[[ SUPPLIED RECORDS, beginning ]]

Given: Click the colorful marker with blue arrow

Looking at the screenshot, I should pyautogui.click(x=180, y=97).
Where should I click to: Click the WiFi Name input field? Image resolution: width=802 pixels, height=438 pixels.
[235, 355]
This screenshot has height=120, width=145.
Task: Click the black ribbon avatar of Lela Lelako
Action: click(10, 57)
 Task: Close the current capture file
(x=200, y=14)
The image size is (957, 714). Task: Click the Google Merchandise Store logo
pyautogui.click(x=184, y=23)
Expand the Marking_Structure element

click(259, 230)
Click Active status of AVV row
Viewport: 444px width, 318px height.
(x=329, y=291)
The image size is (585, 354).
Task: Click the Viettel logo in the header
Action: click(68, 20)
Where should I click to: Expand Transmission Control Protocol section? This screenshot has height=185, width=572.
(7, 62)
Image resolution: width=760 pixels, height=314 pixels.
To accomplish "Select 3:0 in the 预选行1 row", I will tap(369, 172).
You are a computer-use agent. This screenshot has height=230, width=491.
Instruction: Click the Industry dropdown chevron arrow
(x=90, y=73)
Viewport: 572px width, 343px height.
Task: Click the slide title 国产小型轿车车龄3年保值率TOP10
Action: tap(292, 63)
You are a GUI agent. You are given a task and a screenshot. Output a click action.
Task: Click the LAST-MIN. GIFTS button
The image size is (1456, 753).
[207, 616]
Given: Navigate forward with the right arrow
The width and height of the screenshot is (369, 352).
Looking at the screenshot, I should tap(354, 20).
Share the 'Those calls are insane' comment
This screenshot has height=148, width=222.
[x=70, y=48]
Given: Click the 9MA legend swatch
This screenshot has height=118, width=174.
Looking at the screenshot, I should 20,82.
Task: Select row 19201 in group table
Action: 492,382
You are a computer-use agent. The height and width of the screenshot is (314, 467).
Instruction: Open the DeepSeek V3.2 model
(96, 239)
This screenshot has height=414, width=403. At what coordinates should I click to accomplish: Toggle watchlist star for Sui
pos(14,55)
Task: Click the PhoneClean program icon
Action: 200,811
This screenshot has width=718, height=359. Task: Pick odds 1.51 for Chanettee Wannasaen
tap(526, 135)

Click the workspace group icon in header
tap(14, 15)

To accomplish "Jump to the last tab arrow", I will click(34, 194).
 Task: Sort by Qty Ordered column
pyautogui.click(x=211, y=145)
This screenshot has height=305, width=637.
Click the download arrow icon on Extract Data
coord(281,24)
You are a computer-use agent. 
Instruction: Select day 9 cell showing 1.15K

[[ SUPPLIED RECORDS, end ]]

- _WORK INSTRUCTIONS_: Using the records above, gather all lines where the string "computer" is present.

- _ANSWER FOR THIS EXERCISE_:
You are a computer-use agent. This screenshot has height=230, width=491.
You are a computer-use agent. The height and width of the screenshot is (314, 467).
You are a computer-use agent. 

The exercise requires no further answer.